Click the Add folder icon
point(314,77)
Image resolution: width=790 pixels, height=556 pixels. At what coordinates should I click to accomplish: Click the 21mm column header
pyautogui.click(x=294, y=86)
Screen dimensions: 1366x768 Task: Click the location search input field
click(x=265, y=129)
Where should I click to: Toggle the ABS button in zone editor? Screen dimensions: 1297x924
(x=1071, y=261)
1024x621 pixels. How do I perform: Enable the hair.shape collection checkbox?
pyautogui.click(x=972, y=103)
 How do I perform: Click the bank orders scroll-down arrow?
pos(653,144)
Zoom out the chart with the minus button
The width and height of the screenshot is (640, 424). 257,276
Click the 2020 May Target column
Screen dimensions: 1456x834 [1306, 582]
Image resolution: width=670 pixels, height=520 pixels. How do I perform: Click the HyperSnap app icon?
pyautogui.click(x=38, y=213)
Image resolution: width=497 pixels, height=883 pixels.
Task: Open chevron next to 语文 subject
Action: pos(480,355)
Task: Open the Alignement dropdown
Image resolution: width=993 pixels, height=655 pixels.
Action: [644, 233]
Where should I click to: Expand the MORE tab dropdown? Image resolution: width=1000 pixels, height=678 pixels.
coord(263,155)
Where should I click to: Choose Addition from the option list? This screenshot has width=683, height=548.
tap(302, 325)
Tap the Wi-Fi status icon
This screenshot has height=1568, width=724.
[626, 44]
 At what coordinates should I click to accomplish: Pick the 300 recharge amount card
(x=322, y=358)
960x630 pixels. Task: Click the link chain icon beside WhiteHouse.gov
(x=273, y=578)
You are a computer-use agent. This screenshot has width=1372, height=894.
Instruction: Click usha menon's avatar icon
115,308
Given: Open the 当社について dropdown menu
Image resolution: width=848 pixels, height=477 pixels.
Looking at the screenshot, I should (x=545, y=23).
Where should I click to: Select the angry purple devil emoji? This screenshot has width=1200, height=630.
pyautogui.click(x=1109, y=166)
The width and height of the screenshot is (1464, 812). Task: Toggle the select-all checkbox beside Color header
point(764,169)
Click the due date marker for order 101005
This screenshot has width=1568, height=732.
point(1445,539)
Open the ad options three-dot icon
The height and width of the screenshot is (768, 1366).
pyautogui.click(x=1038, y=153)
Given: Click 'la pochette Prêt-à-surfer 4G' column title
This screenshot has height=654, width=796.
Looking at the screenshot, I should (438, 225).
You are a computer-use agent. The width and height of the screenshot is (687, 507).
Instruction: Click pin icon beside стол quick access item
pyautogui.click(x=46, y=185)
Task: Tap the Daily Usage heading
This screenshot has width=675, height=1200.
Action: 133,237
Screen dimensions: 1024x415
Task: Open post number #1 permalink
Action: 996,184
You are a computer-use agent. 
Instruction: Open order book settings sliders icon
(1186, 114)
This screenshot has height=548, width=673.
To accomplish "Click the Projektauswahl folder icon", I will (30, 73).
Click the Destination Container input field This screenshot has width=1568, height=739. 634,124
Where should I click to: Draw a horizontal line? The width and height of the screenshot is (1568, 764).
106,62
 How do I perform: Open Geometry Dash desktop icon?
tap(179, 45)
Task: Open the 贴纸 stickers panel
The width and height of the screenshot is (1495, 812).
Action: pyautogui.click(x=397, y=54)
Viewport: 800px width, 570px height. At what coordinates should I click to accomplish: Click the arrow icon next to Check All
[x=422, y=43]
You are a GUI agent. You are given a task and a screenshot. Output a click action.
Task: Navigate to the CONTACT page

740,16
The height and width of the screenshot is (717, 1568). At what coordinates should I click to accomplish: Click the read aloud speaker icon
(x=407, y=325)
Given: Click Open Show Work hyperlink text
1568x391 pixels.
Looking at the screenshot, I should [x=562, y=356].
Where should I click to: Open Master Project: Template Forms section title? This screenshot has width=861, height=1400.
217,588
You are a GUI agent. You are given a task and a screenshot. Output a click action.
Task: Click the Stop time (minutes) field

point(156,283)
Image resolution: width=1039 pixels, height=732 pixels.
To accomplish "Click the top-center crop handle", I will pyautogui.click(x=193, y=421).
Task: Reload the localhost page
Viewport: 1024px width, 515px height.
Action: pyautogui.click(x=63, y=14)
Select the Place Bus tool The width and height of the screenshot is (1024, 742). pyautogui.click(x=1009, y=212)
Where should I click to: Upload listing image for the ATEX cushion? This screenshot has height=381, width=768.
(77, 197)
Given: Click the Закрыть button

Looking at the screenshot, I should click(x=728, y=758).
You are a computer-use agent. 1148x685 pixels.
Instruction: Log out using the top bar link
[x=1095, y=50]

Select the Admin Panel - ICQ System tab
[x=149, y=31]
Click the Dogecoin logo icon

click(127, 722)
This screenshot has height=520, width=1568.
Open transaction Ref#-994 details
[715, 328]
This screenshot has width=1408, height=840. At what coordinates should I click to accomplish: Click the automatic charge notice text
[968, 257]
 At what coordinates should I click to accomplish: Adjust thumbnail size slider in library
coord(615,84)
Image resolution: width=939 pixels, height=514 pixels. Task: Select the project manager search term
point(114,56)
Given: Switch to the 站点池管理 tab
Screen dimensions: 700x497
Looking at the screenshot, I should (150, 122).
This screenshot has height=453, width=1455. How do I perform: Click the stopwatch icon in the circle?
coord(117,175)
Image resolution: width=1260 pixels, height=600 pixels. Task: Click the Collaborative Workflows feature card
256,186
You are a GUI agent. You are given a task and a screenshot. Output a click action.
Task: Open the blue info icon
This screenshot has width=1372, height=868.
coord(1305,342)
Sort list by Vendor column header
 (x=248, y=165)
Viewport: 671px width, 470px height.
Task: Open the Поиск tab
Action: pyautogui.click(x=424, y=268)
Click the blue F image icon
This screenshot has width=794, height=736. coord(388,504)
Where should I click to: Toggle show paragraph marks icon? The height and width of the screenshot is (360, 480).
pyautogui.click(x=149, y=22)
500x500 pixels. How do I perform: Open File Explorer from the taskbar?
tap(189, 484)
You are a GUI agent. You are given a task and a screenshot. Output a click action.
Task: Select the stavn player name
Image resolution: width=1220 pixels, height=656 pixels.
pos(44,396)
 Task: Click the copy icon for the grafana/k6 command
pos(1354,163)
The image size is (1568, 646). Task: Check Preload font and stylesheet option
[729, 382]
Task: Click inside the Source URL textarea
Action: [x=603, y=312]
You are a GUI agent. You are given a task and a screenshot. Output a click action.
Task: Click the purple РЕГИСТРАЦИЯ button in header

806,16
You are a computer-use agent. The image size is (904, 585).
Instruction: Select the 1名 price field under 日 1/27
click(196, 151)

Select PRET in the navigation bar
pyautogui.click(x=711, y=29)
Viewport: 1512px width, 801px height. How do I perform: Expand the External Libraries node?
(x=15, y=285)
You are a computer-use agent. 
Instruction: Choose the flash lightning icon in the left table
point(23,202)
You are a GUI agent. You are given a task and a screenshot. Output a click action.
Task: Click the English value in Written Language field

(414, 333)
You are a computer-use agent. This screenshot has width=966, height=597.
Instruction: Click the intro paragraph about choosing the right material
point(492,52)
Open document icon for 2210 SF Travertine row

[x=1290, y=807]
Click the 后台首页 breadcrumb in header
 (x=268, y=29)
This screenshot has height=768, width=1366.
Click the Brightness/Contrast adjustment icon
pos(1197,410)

•••

→ **What you have to do**
All of the material above should be repeated exactly.

→ **Exercise result**
Click the Add folder icon
point(314,77)
Image resolution: width=790 pixels, height=556 pixels. At what coordinates should I click to accomplish: Click the 21mm column header
pyautogui.click(x=294, y=86)
Screen dimensions: 1366x768 Task: Click the location search input field
click(x=265, y=129)
Where should I click to: Toggle the ABS button in zone editor? Screen dimensions: 1297x924
(x=1071, y=261)
1024x621 pixels. How do I perform: Enable the hair.shape collection checkbox?
pyautogui.click(x=972, y=103)
 How do I perform: Click the bank orders scroll-down arrow?
pos(653,144)
Zoom out the chart with the minus button
The width and height of the screenshot is (640, 424). 257,276
Click the 2020 May Target column
Screen dimensions: 1456x834 [1306, 582]
Image resolution: width=670 pixels, height=520 pixels. How do I perform: Click the HyperSnap app icon?
pyautogui.click(x=38, y=213)
Image resolution: width=497 pixels, height=883 pixels.
Task: Open chevron next to 语文 subject
Action: pos(480,355)
Task: Open the Alignement dropdown
Image resolution: width=993 pixels, height=655 pixels.
Action: [644, 233]
Where should I click to: Expand the MORE tab dropdown? Image resolution: width=1000 pixels, height=678 pixels.
coord(263,155)
Where should I click to: Choose Addition from the option list? This screenshot has width=683, height=548.
tap(302, 325)
Tap the Wi-Fi status icon
This screenshot has height=1568, width=724.
[626, 44]
 At what coordinates should I click to accomplish: Pick the 300 recharge amount card
(x=322, y=358)
960x630 pixels. Task: Click the link chain icon beside WhiteHouse.gov
(x=273, y=578)
You are a computer-use agent. This screenshot has width=1372, height=894.
Instruction: Click usha menon's avatar icon
115,308
Given: Open the 当社について dropdown menu
Image resolution: width=848 pixels, height=477 pixels.
Looking at the screenshot, I should (x=545, y=23).
Where should I click to: Select the angry purple devil emoji? This screenshot has width=1200, height=630.
pyautogui.click(x=1109, y=166)
The width and height of the screenshot is (1464, 812). Task: Toggle the select-all checkbox beside Color header
point(764,169)
Click the due date marker for order 101005
This screenshot has width=1568, height=732.
point(1445,539)
Open the ad options three-dot icon
The height and width of the screenshot is (768, 1366).
pyautogui.click(x=1038, y=153)
Given: Click 'la pochette Prêt-à-surfer 4G' column title
This screenshot has height=654, width=796.
Looking at the screenshot, I should (438, 225).
You are a computer-use agent. The width and height of the screenshot is (687, 507).
Instruction: Click pin icon beside стол quick access item
pyautogui.click(x=46, y=185)
Task: Tap the Daily Usage heading
This screenshot has width=675, height=1200.
Action: 133,237
Screen dimensions: 1024x415
Task: Open post number #1 permalink
Action: 996,184
You are a computer-use agent. 
Instruction: Open order book settings sliders icon
(1186, 114)
This screenshot has height=548, width=673.
To accomplish "Click the Projektauswahl folder icon", I will (30, 73).
Click the Destination Container input field This screenshot has width=1568, height=739. 634,124
Where should I click to: Draw a horizontal line? The width and height of the screenshot is (1568, 764).
106,62
 How do I perform: Open Geometry Dash desktop icon?
tap(179, 45)
Task: Open the 贴纸 stickers panel
The width and height of the screenshot is (1495, 812).
Action: pyautogui.click(x=397, y=54)
Viewport: 800px width, 570px height. At what coordinates should I click to accomplish: Click the arrow icon next to Check All
[x=422, y=43]
You are a GUI agent. You are given a task and a screenshot. Output a click action.
Task: Navigate to the CONTACT page

740,16
The height and width of the screenshot is (717, 1568). At what coordinates should I click to accomplish: Click the read aloud speaker icon
(x=407, y=325)
Given: Click Open Show Work hyperlink text
1568x391 pixels.
Looking at the screenshot, I should [x=562, y=356].
Where should I click to: Open Master Project: Template Forms section title? This screenshot has width=861, height=1400.
217,588
You are a GUI agent. You are given a task and a screenshot. Output a click action.
Task: Click the Stop time (minutes) field

point(156,283)
Image resolution: width=1039 pixels, height=732 pixels.
To accomplish "Click the top-center crop handle", I will pyautogui.click(x=193, y=421).
Task: Reload the localhost page
Viewport: 1024px width, 515px height.
Action: pyautogui.click(x=63, y=14)
Select the Place Bus tool The width and height of the screenshot is (1024, 742). pyautogui.click(x=1009, y=212)
Where should I click to: Upload listing image for the ATEX cushion? This screenshot has height=381, width=768.
(77, 197)
Given: Click the Закрыть button

Looking at the screenshot, I should click(x=728, y=758).
You are a computer-use agent. 1148x685 pixels.
Instruction: Log out using the top bar link
[x=1095, y=50]

Select the Admin Panel - ICQ System tab
[x=149, y=31]
Click the Dogecoin logo icon

click(127, 722)
This screenshot has height=520, width=1568.
Open transaction Ref#-994 details
[715, 328]
This screenshot has width=1408, height=840. At what coordinates should I click to accomplish: Click the automatic charge notice text
[968, 257]
 At what coordinates should I click to accomplish: Adjust thumbnail size slider in library
coord(615,84)
Image resolution: width=939 pixels, height=514 pixels. Task: Select the project manager search term
point(114,56)
Given: Switch to the 站点池管理 tab
Screen dimensions: 700x497
Looking at the screenshot, I should (150, 122).
This screenshot has height=453, width=1455. How do I perform: Click the stopwatch icon in the circle?
coord(117,175)
Image resolution: width=1260 pixels, height=600 pixels. Task: Click the Collaborative Workflows feature card
256,186
You are a GUI agent. You are given a task and a screenshot. Output a click action.
Task: Open the blue info icon
This screenshot has width=1372, height=868.
coord(1305,342)
Sort list by Vendor column header
 (x=248, y=165)
Viewport: 671px width, 470px height.
Task: Open the Поиск tab
Action: pyautogui.click(x=424, y=268)
Click the blue F image icon
This screenshot has width=794, height=736. coord(388,504)
Where should I click to: Toggle show paragraph marks icon? The height and width of the screenshot is (360, 480).
pyautogui.click(x=149, y=22)
500x500 pixels. How do I perform: Open File Explorer from the taskbar?
tap(189, 484)
You are a GUI agent. You are given a task and a screenshot. Output a click action.
Task: Select the stavn player name
Image resolution: width=1220 pixels, height=656 pixels.
pos(44,396)
 Task: Click the copy icon for the grafana/k6 command
pos(1354,163)
The image size is (1568, 646). Task: Check Preload font and stylesheet option
[729, 382]
Task: Click inside the Source URL textarea
Action: [x=603, y=312]
You are a GUI agent. You are given a task and a screenshot. Output a click action.
Task: Click the purple РЕГИСТРАЦИЯ button in header

806,16
You are a computer-use agent. The image size is (904, 585).
Instruction: Select the 1名 price field under 日 1/27
click(196, 151)

Select PRET in the navigation bar
pyautogui.click(x=711, y=29)
Viewport: 1512px width, 801px height. How do I perform: Expand the External Libraries node?
(x=15, y=285)
You are a computer-use agent. 
Instruction: Choose the flash lightning icon in the left table
point(23,202)
You are a GUI agent. You are given a task and a screenshot. Output a click action.
Task: Click the English value in Written Language field

(414, 333)
You are a computer-use agent. This screenshot has width=966, height=597.
Instruction: Click the intro paragraph about choosing the right material
point(492,52)
Open document icon for 2210 SF Travertine row

[x=1290, y=807]
Click the 后台首页 breadcrumb in header
 (x=268, y=29)
This screenshot has height=768, width=1366.
Click the Brightness/Contrast adjustment icon
pos(1197,410)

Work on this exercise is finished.